Institution of the Knights of Our Lady, (1370)
The Abbot Orsini wrote: “Institution of the order of Knights of Our Lady, in the year 1370, by Louis II, Duke of Bourbon.”
Duke Louis of Bourbon, called the Good, lived from 1337 until 1410. He was the son of Peter of Bourbon, who died in the famous Battle of Poitiers in 1356, leaving the duchy to Louis upon his death. In the year 1370, Louis II, Duke of Bourbon, instituted the Order of Knights of the Thistle of Our Lady. This order was composed of only twenty-six knights, and we have a good deal of description as to their uniform.

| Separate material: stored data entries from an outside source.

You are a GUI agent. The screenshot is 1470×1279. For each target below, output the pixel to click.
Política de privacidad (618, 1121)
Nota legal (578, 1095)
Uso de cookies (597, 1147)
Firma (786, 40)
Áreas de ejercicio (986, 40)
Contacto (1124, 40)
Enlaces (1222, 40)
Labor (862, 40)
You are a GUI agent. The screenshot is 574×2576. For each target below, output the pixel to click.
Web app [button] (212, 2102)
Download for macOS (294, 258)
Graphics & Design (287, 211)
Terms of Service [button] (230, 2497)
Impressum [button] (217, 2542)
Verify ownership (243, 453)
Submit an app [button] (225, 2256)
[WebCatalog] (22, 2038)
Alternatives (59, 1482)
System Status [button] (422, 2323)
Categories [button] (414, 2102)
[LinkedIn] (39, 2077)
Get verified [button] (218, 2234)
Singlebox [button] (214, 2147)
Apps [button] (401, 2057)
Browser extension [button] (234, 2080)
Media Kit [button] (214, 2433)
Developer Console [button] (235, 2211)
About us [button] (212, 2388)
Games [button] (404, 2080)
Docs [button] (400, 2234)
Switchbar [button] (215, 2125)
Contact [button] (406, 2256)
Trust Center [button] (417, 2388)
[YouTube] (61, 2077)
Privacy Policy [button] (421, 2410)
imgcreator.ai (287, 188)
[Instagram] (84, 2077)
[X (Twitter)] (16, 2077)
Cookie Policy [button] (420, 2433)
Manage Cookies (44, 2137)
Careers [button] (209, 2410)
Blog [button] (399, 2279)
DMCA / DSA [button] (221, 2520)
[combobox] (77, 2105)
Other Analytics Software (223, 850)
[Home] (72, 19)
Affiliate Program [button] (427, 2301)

The knights wore a blue velvet girdle embroidered with gold, with the word ‘Hope’ in similar embroidery. Their buckle was of fine gold, and it bore, in green enamel, the head of a thistle. Their motto was ‘Allons,’ and on the collar of the order was the word ‘Esperance.’ The collar also was of gold, weighing ten marks, fastening behind with a gold buckle; it was bordered with whole diamonds, enameled green, and filled with fleurs-de-lis of gold, the whole bearing the word ‘Esperance’ in single letters, enameled red, thrice repeated. Pendent to the collar was an oval badge, enameled green and red, and thereon the image of the Virgin, encompassed by the sun, and crowned with twelve stars of silver, with a crescent of the same under her feet. Her garments were enameled purple and sky-blue; and at the bottom of the badge a green thistle.
Each knight, upon his election into the order, received a golden shield with the device, Esperance, traversed with a band set with pearls, on which were embroidered the words Allon, which implied, “Allons tous ensemble au service de Dieu, et unisons nous pour la defense de Notre pays,” or in English, “Let us go together to the service of God, and unite ourselves for the service of our country.” The habit of the order was of blue silk, lined with red satin, and embroidered with gold.
On the day of the Immaculate Conception of Our Lady, which was the grand festival of the order, the knights of the Thistle wore a sumptuous robe of pink damask, and a mantle of sky blue, embroidered with gold, over which they wore the grand collar of the order, composed of diamonds and fleurs-de-lis of gold, with the word Hope. From the end of the collar hung an oval medallion with the figure of Mary, below which was seen the head of a thistle, in green enamel, relieved with white.”
In 1371, a year after he instituted the Knights of Our Lady, Duke Louis married Anne of Auvergne, and by her they had four children. In the year 1390, Duke Louis initiated a crusade against the declining Hafsid dynasty who ruled a large portion of North Africa at the time. His intention was to end the Barbary pirates who operated from the port city of Mahdia, but he was not successful in his attempt.
The Order of the Knights of Our Lady became extinct soon after the death of Duke Louis of Bourbon, who was the driving force behind the order.